I am trying to implement a siplification algorithm. The main 2 algorithms I found are Ramer-Douglas-Peucker: https://en.wikipedia.org/wiki/Ramer%E2%80%93Douglas%E2%80%93Peucker_algorithm and Visvalingam-Whyatt: https://bost.ocks.org/mike/simplify/ Currently I am running a few simulations of them on matlab in order to determine which answers my needs better.
The main goal for the algorithm is to simlipfy polygons in a map. My Input is a polygon\polyline and a threshold for mistake- epsilon.
I need the simlified polygon to be as close as possible to the original, and I do not have a requirment for number of points to keep.
I am having difficulties in comparing the two algorithms because: epsilon for R-D-P is a distance while epsilon for V-W is an area. I need help understanding how to compare between the two algorithms. which can give me less points to keep within the threshold?

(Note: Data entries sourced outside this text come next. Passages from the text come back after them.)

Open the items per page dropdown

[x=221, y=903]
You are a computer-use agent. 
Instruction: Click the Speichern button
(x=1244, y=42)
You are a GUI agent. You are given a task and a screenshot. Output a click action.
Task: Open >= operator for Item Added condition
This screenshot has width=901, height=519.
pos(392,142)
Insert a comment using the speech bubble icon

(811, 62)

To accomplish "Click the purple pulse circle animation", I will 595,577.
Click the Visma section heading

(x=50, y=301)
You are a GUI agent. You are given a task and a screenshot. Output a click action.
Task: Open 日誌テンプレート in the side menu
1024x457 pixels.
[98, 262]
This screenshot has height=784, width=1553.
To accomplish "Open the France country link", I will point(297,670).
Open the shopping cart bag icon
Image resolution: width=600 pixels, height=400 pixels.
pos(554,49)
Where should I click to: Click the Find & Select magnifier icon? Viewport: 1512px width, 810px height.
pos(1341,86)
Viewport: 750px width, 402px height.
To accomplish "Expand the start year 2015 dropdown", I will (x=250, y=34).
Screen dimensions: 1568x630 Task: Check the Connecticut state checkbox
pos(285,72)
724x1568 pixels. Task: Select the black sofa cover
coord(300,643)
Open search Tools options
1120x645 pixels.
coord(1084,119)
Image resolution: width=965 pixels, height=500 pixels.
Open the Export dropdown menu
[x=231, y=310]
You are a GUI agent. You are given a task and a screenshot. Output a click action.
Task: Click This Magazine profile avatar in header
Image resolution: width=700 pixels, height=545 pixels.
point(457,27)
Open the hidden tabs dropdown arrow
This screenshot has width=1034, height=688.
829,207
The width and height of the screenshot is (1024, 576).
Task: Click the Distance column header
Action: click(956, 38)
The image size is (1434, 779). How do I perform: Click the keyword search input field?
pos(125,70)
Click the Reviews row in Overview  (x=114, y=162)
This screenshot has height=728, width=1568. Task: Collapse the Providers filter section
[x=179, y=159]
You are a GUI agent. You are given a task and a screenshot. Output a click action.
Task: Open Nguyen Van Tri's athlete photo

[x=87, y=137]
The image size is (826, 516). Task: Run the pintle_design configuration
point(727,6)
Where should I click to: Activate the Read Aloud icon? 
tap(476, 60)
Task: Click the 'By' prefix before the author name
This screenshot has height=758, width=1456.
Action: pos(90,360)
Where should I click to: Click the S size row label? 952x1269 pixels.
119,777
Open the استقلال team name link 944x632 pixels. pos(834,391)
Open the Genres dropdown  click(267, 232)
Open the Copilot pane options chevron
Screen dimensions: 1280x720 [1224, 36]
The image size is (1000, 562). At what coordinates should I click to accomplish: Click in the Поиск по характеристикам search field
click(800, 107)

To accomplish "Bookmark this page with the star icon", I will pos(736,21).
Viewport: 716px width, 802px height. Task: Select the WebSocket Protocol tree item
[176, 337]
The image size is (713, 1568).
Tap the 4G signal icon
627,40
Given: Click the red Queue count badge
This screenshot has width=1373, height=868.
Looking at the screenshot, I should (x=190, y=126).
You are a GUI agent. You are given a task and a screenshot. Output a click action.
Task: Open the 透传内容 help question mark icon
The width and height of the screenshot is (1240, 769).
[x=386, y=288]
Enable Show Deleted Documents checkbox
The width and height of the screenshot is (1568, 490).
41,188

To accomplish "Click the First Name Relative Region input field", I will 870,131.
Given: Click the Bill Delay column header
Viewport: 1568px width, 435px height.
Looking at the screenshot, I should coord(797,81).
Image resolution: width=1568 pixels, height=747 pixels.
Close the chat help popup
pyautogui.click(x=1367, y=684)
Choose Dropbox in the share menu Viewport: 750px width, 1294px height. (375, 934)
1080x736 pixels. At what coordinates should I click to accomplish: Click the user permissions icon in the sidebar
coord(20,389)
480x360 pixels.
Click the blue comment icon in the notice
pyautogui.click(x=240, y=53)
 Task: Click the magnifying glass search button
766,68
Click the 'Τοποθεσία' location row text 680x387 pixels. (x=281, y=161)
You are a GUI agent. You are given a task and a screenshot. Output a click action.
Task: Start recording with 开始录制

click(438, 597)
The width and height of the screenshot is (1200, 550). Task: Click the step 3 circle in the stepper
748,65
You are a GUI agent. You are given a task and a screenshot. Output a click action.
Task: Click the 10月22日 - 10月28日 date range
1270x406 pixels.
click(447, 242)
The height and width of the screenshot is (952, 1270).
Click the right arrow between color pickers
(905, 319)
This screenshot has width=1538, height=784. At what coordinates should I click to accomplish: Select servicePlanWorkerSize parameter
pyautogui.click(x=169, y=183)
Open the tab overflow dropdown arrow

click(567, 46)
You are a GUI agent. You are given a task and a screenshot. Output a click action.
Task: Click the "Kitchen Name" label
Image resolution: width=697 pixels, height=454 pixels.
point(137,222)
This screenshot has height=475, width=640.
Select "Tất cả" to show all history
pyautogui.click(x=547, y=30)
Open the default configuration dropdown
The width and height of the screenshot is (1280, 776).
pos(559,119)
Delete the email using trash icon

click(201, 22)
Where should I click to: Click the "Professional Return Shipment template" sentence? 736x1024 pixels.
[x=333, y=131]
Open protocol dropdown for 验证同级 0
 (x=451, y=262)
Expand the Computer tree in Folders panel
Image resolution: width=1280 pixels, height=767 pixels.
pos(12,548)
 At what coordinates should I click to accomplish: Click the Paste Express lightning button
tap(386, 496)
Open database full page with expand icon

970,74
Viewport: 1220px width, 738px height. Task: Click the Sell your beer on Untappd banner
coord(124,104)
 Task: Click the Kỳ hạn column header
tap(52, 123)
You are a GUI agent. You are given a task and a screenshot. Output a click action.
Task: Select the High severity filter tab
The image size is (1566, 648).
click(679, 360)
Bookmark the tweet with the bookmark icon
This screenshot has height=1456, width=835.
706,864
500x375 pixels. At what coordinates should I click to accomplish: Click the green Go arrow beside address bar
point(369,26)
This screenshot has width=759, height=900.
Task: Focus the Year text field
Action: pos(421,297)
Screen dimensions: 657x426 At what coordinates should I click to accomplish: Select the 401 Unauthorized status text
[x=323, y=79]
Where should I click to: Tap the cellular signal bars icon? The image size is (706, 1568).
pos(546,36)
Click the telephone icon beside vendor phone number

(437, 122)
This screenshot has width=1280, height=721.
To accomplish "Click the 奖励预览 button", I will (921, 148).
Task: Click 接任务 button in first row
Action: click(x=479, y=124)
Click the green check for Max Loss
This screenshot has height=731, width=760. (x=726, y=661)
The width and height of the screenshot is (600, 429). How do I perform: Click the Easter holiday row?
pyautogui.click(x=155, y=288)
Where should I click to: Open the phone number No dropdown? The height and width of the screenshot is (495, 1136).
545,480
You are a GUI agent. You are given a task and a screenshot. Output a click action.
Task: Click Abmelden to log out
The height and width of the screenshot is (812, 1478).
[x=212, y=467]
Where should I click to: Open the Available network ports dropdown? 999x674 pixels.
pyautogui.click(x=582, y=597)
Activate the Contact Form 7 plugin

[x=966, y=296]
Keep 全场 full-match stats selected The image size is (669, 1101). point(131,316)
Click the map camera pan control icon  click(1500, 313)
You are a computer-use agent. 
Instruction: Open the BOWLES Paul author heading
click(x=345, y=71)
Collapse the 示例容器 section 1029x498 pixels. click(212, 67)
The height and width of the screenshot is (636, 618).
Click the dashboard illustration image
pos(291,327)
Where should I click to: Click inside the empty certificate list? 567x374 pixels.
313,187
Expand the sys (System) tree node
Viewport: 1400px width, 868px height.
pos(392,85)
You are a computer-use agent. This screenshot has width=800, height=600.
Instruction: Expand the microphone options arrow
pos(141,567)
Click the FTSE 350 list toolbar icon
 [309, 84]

DP method will give you better perceptible fit with lesser number of points - as its control parameter i.e the distance tolerance is captured by your requirement 'as close as possible'.
Having said that, the scale of the overall polygon or point-cloud relative to the pixel dimensions will have a bigger impact for smaller images. The exercise below can give you a 'feel' for how the two algorithms perform.
Here are some comparisons I ran between Visvalingam-Whyatt and Ramer-Douglas-Peucker for a few contours contained in what is around 100x100 bitmap originally. The images are screenshots of a ~ 10x zoom on the contours.
(you might want to download the images to appreciate the differences in performance)
Visvalingam-Whyatt method results : courtesy Zach's implementation on github ported to opencv data types.
VSV simplification - with 0.55(white), 0.4(red), 0.25(magenta), 0.15(cyan) percentage tolerances
VSV - point reductions t : % tolerance . this directly determines n = t*orig/100. n is the final number of points
DP method results using openCV approxPolyDP
Douglas-Peucker - point reductions t : pixel distance tolerance => no direct correlation to n - the final number of points
Summary :
For my application, I prefer the control offered by VWV in this implementation over the possible efficiency of DP method.
But overall I feel openCVs's DP implementation gives a smoother perception.
Though my conclusions of VSV performance are based on Zach's implementation alone, I doubt if other implementations will give characteristically different polygon subsets.